> Work instructions:
Render every line of the entries below as a numbered list, omitting blank lines and leaving out the pictures.
=== Record list ===
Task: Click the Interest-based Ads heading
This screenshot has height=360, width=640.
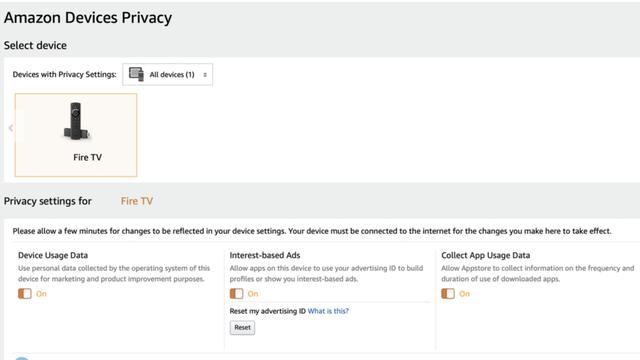Action: click(x=265, y=256)
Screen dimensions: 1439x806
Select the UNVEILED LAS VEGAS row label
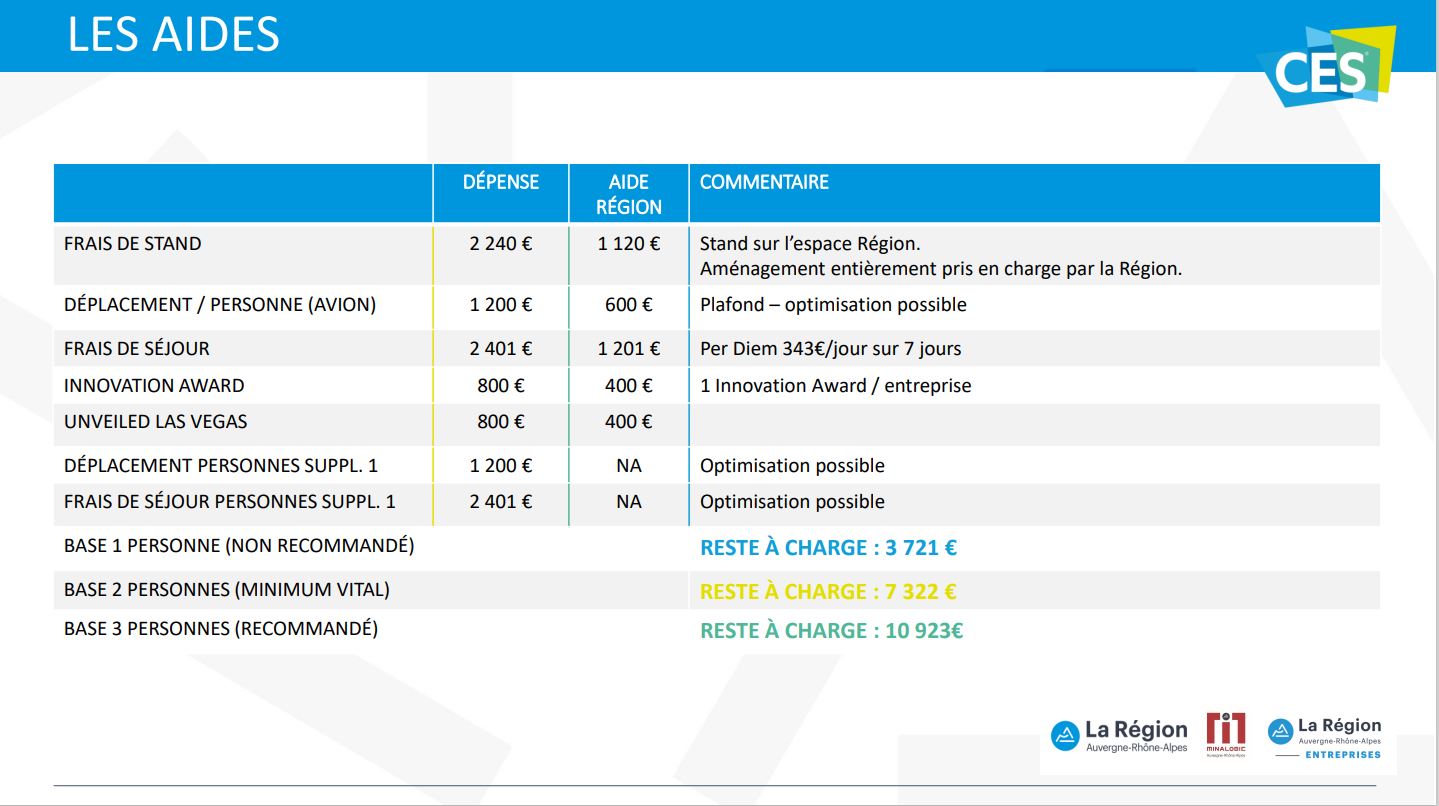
===
> Exercise response:
1. Task: Click the Interest-based Ads heading
2. This screenshot has height=360, width=640.
3. Action: click(x=265, y=256)
4. Screen dimensions: 1439x806
5. Select the UNVEILED LAS VEGAS row label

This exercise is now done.